On 20/08/2017 at 01:11, xxxxxxxx wrote:
Thanks for the quick reply.
Originally posted by xxxxxxxx
Hi,
welcome to the Plugin Café forums :slightly_smiling_face:
Thanks! :D
Unfortunately this is not possible, at least not in the way you want to do it. And I also think, you are actually misusing the Python Scripting node in Xpresso. You shouldn't change the scene directly with your Python code. Instead you should only process input parameters of the node and produce resulting output parameters.
What would/ could be negative side effects from directly manipulating the scene with such "hack"? My Python node works like a charm, didn't notice any problems (at least with R16... maybe it will break with newer releases?).
And if you do it in this way (connecting result outputs of the Python node to actual parameters of a tag node for example), you will automatically get the "driven by Xpresso" overlay for free.
Sadly in this case it wouldn't help with that, I think.
Basically I try to update parameters of tags in a relative XPresso setup. Making object nodes/ references in XPresso relative is somewhat easy, but for the tags it seems to be a real headache. :)
When I just feed an object to a "Tag" node it somehow doesn't update the tag reference properly (I have to reconnect the Tag node with the tag dummy reference to make things update, maybe a shortcoming in R16?). A dummy hierarchy node between the object reference and the "Tag" node seems to workaround this.
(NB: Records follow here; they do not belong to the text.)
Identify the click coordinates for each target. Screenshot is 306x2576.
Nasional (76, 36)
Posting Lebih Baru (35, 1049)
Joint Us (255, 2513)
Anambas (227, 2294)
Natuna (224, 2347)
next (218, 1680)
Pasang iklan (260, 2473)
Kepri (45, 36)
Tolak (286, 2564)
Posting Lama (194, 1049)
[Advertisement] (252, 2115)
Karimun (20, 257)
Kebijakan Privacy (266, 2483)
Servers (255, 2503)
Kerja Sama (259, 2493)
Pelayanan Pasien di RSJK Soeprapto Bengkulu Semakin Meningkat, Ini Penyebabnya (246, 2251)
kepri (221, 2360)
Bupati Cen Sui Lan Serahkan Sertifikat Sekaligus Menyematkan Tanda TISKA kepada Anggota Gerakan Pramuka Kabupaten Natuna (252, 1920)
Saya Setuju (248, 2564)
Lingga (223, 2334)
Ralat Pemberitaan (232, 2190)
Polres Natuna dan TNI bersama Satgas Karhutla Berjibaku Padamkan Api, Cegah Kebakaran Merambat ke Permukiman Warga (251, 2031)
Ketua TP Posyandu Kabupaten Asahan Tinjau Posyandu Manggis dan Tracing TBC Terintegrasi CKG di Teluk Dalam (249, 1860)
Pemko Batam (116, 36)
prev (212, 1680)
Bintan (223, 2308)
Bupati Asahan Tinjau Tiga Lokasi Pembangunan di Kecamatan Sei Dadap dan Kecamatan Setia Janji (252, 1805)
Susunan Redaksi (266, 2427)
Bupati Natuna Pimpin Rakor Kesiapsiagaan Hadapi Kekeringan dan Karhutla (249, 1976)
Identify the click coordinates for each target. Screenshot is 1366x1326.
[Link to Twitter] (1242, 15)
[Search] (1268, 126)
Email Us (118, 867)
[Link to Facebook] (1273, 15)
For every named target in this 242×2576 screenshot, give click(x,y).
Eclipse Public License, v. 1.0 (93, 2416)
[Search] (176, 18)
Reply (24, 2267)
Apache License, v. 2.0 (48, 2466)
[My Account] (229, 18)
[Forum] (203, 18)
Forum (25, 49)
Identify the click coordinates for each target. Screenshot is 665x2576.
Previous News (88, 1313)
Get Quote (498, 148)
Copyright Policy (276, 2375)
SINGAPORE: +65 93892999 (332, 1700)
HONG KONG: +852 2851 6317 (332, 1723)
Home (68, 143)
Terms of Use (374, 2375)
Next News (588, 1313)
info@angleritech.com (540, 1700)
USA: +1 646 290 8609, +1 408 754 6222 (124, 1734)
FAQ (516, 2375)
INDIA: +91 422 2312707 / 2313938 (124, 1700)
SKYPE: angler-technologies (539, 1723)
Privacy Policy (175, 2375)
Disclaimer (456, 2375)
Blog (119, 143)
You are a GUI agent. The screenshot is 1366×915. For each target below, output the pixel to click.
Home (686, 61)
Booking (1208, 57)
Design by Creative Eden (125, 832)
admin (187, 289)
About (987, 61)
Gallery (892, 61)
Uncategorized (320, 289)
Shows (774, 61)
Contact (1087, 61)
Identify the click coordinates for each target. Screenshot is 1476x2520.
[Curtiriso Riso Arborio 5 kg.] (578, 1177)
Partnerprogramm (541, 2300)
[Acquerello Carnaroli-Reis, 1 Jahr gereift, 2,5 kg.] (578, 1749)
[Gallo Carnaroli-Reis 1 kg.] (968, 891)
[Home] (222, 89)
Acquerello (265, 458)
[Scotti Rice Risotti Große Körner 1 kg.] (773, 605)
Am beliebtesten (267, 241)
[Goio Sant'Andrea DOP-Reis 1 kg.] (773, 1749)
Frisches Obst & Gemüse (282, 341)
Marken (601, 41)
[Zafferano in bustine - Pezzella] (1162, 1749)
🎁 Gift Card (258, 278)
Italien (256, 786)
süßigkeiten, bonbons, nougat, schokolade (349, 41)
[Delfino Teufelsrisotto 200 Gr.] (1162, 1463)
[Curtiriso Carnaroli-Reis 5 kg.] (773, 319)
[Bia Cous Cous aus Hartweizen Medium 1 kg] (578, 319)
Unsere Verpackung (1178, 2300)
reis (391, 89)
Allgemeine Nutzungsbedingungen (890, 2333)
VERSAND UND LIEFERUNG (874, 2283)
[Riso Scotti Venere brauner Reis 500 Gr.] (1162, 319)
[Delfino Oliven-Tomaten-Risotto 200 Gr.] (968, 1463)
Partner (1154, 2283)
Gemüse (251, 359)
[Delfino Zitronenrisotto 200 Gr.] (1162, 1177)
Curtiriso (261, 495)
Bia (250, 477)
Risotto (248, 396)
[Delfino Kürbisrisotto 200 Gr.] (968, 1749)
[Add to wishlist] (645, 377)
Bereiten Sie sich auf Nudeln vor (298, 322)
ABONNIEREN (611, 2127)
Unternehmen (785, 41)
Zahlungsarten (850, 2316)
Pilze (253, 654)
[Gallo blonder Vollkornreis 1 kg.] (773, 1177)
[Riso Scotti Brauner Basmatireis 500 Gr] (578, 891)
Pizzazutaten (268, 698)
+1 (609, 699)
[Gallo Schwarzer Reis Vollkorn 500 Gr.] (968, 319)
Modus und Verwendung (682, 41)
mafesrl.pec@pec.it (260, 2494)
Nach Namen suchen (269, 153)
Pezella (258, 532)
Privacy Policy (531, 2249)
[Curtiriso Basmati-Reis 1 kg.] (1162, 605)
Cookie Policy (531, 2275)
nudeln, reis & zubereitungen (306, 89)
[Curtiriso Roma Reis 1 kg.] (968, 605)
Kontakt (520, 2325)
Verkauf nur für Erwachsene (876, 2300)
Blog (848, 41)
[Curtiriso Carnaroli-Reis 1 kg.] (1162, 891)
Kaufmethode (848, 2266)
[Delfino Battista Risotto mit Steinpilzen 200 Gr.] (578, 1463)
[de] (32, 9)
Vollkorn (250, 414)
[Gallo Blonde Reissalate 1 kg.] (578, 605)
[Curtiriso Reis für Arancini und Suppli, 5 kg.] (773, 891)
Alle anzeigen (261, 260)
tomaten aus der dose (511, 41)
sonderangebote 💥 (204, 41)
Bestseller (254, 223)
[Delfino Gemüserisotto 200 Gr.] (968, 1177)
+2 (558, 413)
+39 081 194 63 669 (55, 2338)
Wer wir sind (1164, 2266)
The next headache is that the targeted tag reference easily can mess up the wrong object, because it acts on its original object rather then not reacting at all when its used "Object" input port is feed with an invalid/empty link (I workaround this by adding dummy Nulls to the scene with dummy tags for the reference nodes, so when the Null object gets messed up it doesn't matter). This can be really confusing. And no "XPresso visual indicator" on the used attributes either. Even just describing this kind of setup is hard, I'll better add an example screenshot:

So compared to the Python hack I need 3 times more nodes per each tag that needs updating, it's more confusing/ bug-phrone and there's no advantage in regards to the missing visual indicators.